München (dpa) | Angesichts der vielen weltweiten Krisenherde hat Verteidigungsministerin Ursula von der Leyen das deutsche Angebot erneuert, eine stärkere Führungsrolle zu übernehmen. Deutschland wolle keine Führung an sich reißen und voranstürmen, sondern eng mit seinen Partnern zusammenarbeiten, sagte die CDU-Politikerin am Freitag zum Auftakt der Münchner Sicherheitskonferenz.

Von der Leyen sprach von "Führen aus der Mitte". "Keine Nation allein - nicht mal die größte - hat die Mittel, heutzutage Konflikte auf Dauer erfolgreich zu lösen", sagte sie. Von der Leyen nannte es eine moralische Verpflichtung Deutschlands, mit aller Kraft für die Verteidigung der Menschenrechte einzustehen. "Gerade vor dem Hintergrund unserer Geschichte ist und bleibt Gleichgültigkeit keine Option.

Die Münchner Sicherheitskonferenz ist immer auch ein Krisentreffen. So bedrohlich wie in diesem Jahr war die Weltlage aber schon lange nicht mehr. Entsprechend hoch sind die Erwartungen an das weltweit wichtigste Expertentreffen zur Sicherheitspolitik.

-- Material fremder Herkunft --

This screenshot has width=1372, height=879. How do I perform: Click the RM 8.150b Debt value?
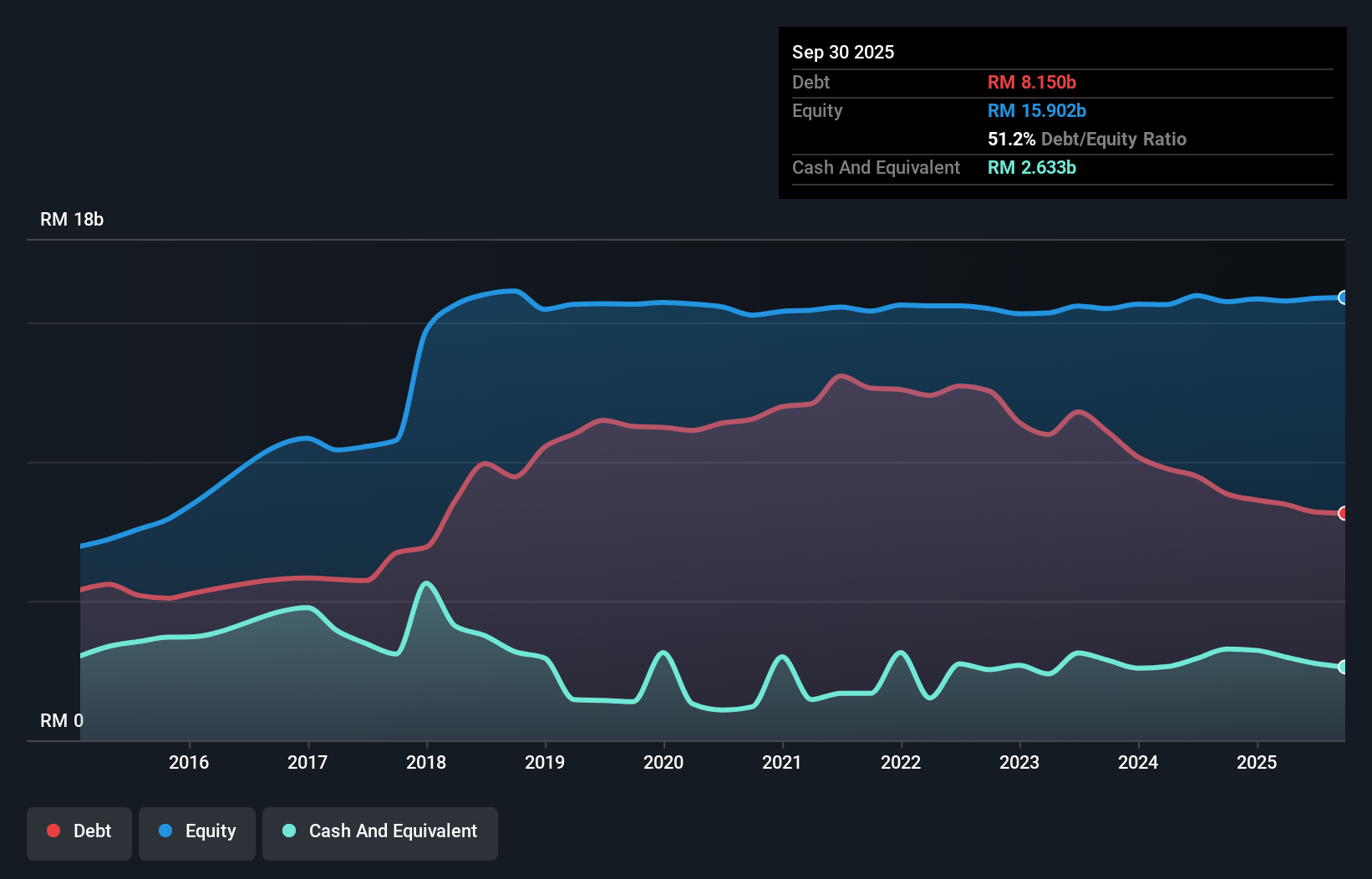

Wer nimmt an der Sicherheitskonferenz teil?
Mehr als 400 Experten aus fast 80 Ländern. Darunter sind rund 20 Staats- und Regierungschefs sowie etwa 70 Außen- und Verteidigungsminister. Bundeskanzlerin Angela Merkel ist zum ersten Mal seit vier Jahren wieder dabei. Zu den prominentesten Teilnehmern zählen der ukrainische Präsident Petro Poroschenko und US-Vizepräsident Joe Biden.

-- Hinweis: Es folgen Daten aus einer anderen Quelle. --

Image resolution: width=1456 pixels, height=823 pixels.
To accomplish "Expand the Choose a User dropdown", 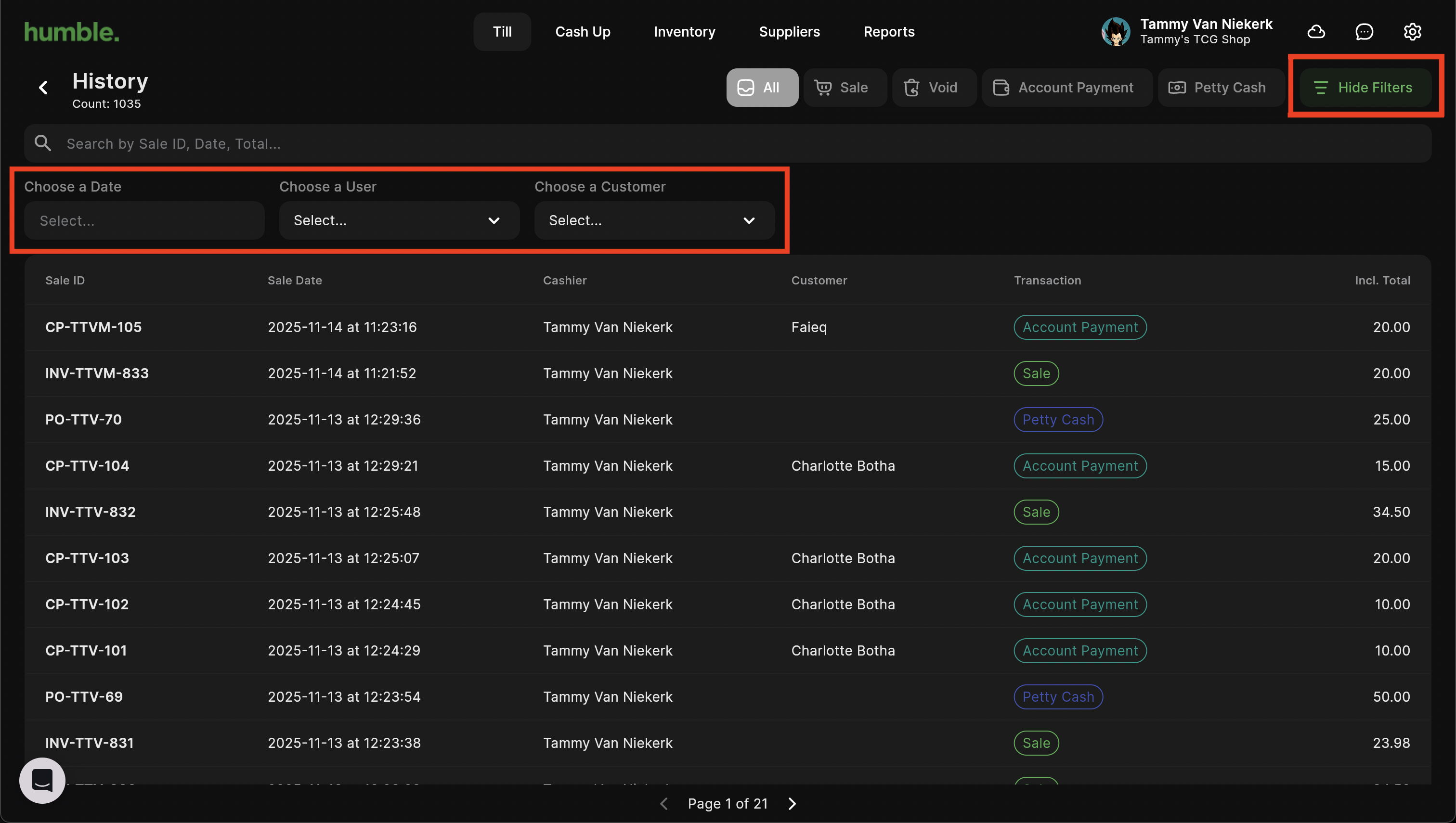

Was wird das Hauptthema sein?
Ganz klar der Konflikt in der Ostukraine. Nach der Friedensinitiative von Merkel und Frankreichs Präsident François Hollande ist die Sicherheitskonferenz die erste Gelegenheit, bei der hochrangige Vertreter Russlands und der Ukraine aufeinandertreffen können. Aus Kiew reist neben Poroschenko Außenminister Pawel Klimkin an. Aus Moskau ist Außenminister Sergej Lawrow dabei. Merkel, Bundesaußenminister Frank-Walter Steinmeier und sein französischer Kollege Laurent Fabius stehen als Vermittler bereit. Die USA sind mit Biden und Außenminister John Kerry vertreten. Sie alle werden in München übereinander reden. Inwieweit sie auch miteinander reden werden, ist noch offen.

Sind denn noch keine Gespräche geplant?
Auf dem offiziellen Programm stehen an diesem Sonnabend nacheinander Reden von Merkel, Biden, Lawrow und Poroschenko. Entscheidend wird sein, was nebenbei läuft. Mit Stand Beginn der Konferenz am Freitag war für den heutigen Sonnabend nur ein Treffen Merkels mit Biden und Poroschenko geplant. Aber das kann sich bei solchen Konferenzen und angesichts der Dynamik der Entwicklung immer sehr schnell ändern. Bis zum Ende des Treffens am Sonntagnachmittag wird klar sein, inwieweit die neuen diplomatischen Bemühungen um eine friedliche Lösung des Konflikts Aussicht auf Erfolg haben.

Um welche Krisen geht es neben der Ukraine noch?
Zweites großes Thema wird der Kampf gegen die Terrormiliz Islamischer Staat sein. Viele der rund 60 Mitgliedstaaten der Anti-IS-Allianz sind in München vertreten. Deutschland hat seine militärische Hilfe für die Kurden im Nordirak pünktlich zur Konferenz ausgeweitet. In der vergangenen Woche beschloss der Bundestag, bis zu 100 Militärausbilder in die Kurden-Hauptstadt Erbil zu schicken. Auch weitere Waffen sollen geliefert werden. Merkel trifft sich in München erstmals mit dem Kurden-Präsidenten Massud Barsani - ein ungewöhnlicher Termin, weil Barsani keinen Staat, sondern nur eine Region des Iraks vertritt.

Spielen auch andere Krisen mit vielen Toten wie die in Afghanistan oder Nigeria eine Rolle?
Kaum. Über den Kampf gegen die islamistische Terrororganisation Boko Haram in Westafrika wird allenfalls am Rande gesprochen. Aus dem Afrika südlich der Sahara steht kein einziger Redner auf dem Tagungsprogramm. Aus Afghanistan reist Präsident Aschraf Ghani an. Aber die Aufmerksamkeit der Weltgemeinschaft für den ungelösten Konflikt mit den radikalislamischen Taliban hat seit dem Ende des Nato-Kampfeinsatzes zum Jahreswechsel nochmals deutlich nachgelassen.